Task instructions: Your reply should be the records below, duplicated exactly, with any picture removed.

Exercise inputs:

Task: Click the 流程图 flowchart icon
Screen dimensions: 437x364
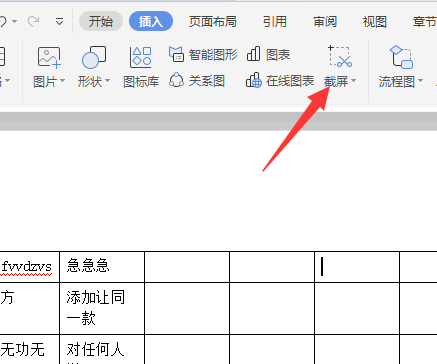Action: [401, 57]
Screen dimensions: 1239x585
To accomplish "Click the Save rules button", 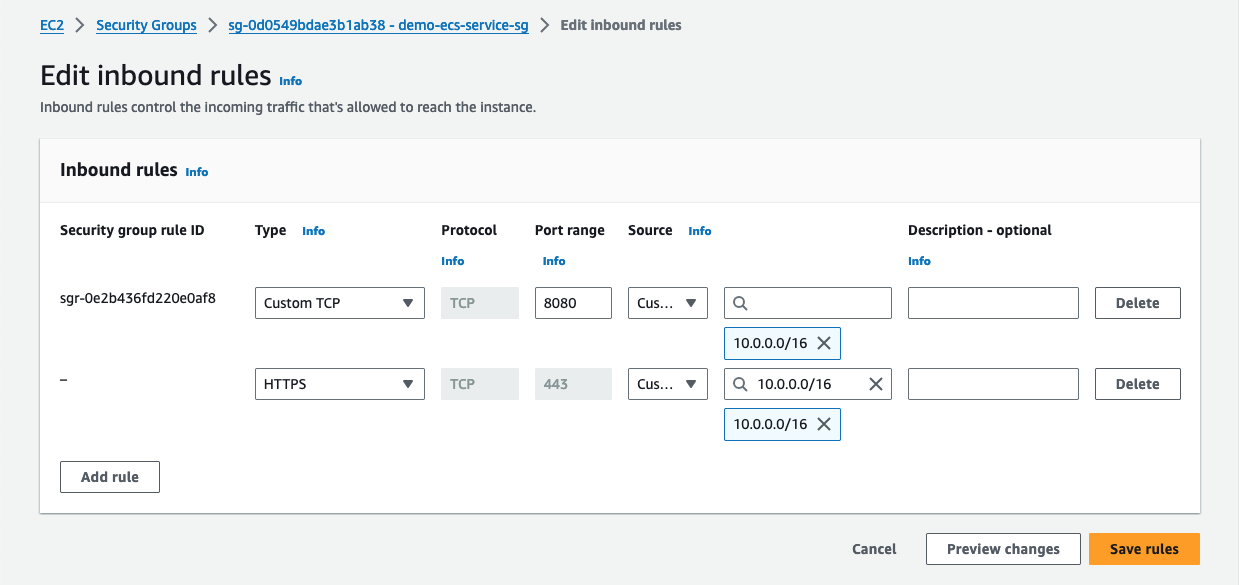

Task response:
Task: Click the 流程图 flowchart icon
Screen dimensions: 437x364
Action: [401, 57]
Screen dimensions: 1239x585
To accomplish "Click the Save rules button", 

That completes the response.